I feel all this chopping, mashing and blending may be less therapeutic when you are really, really hungry. Although I rarely get to the point when I am so hungry I would eat raw onion, however, I did accidentally eat a small piece of raw garlic thinking it was cheese. More fool me.

Question - why is it when I make anything remotely fancy, while it tastes gorgeous (usually) it looks rubbish? My salsa was virtually brown. Hey ho.

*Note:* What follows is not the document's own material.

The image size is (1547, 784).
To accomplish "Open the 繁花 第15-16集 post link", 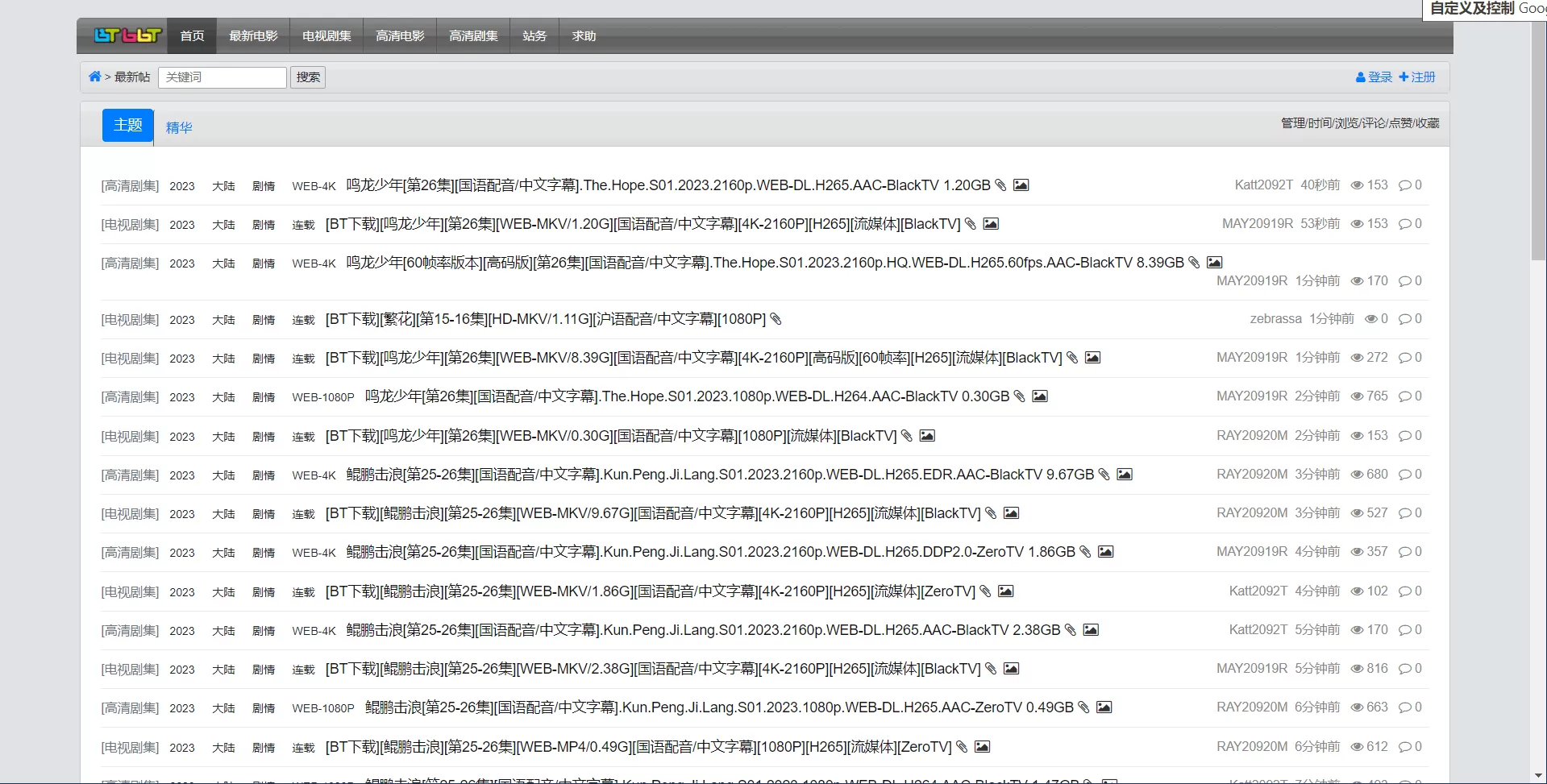I will [545, 319].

BTW, my Mum told me I looked "elegant" in silhouette and she thought I had lost weight. But she knows I'm on the hypnosis diet so I'm not sure it counts ;-)

Friday, February 03, 2006

A result!

Well for those of you who have been following the beginning of my quest to become slender and smooth again (not sure why I said smooth, it just sounded nice), I have my first concrete result

In the past two weeks, I have lost 4.8lbs. Yes I realise this is a tad specific, but I was using one of those machines that tells you how much fat you've got and how tall you are and everything. Although I was wearing high-heeled boots so it actually thinks I'm 5'5". This is not true. Another positive result - I am one per cent less fatty according to the machine (as in how much of my body weight is made up of fat rather than bone, organs and muscle - hmmm, visceral).

This is not a massive weight loss, but it is a good start. Yay! Also, I bought a pedometer from the chemists (had to receive treatment for an unwanted UTI - grrr - and it was only two quid) and for the second half of today I did well over 10,000 steps, the recommended number. Well, buy me a cake and call me thin!

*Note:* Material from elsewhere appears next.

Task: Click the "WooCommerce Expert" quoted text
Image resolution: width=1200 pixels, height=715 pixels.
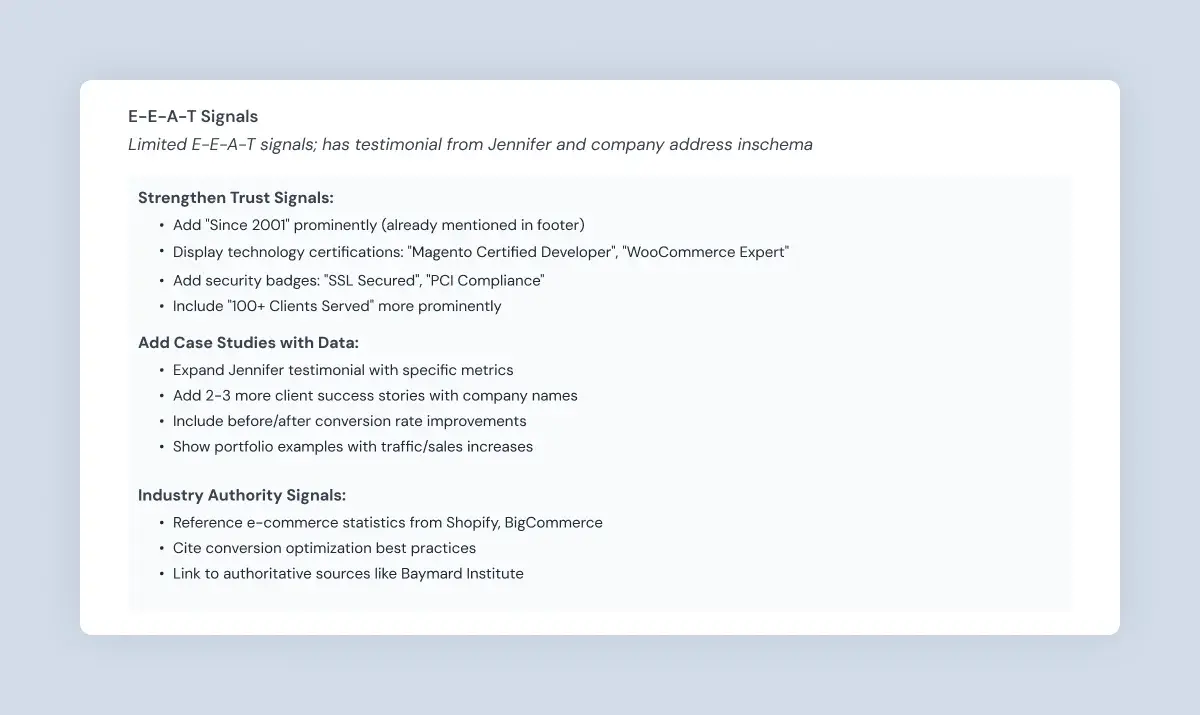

If I kept losing weight at this rate, how long would it theoretically take until I vanished altogether? Just a thought. Probably a long while.

Anyway, to everyone on a diet - don't let it take over your life and don't beat yourself up if you eat some pie. Cos pie is nice :-)

Wednesday, February 01, 2006

Burning questions

Here are today's burning questions...
1. Why has someone dug two large holes in the middle of a vacant shop premises in the town High Street?
2. Where should I get my hair cut?
3. Should we refer to Brokeback Mountain as the gay cowboy film or a cowboy romance?
4. Why did someone leave a small, tidy bag of rubbish on my desk this morning?
5. Is Bleak House going to be the first Charles Dickens book that I can actually read all the way through without hurling it at the wall in disgust and anger?
6. Is anyone at work logging the fact that I spend a fair portion of every day sneakily blogging?
7. What is that crane doing over there?
8. Where have I put my bank pass book and if I've lost it are they going to be a bit peeved that I'm asking for another one just a few months after I got the last one?
9. Can I afford to spend £24.99 on a really cool jewellery dummy?
10. Which are better, prawns or olives?

All answers (particularly inappropriate ones) welcomed.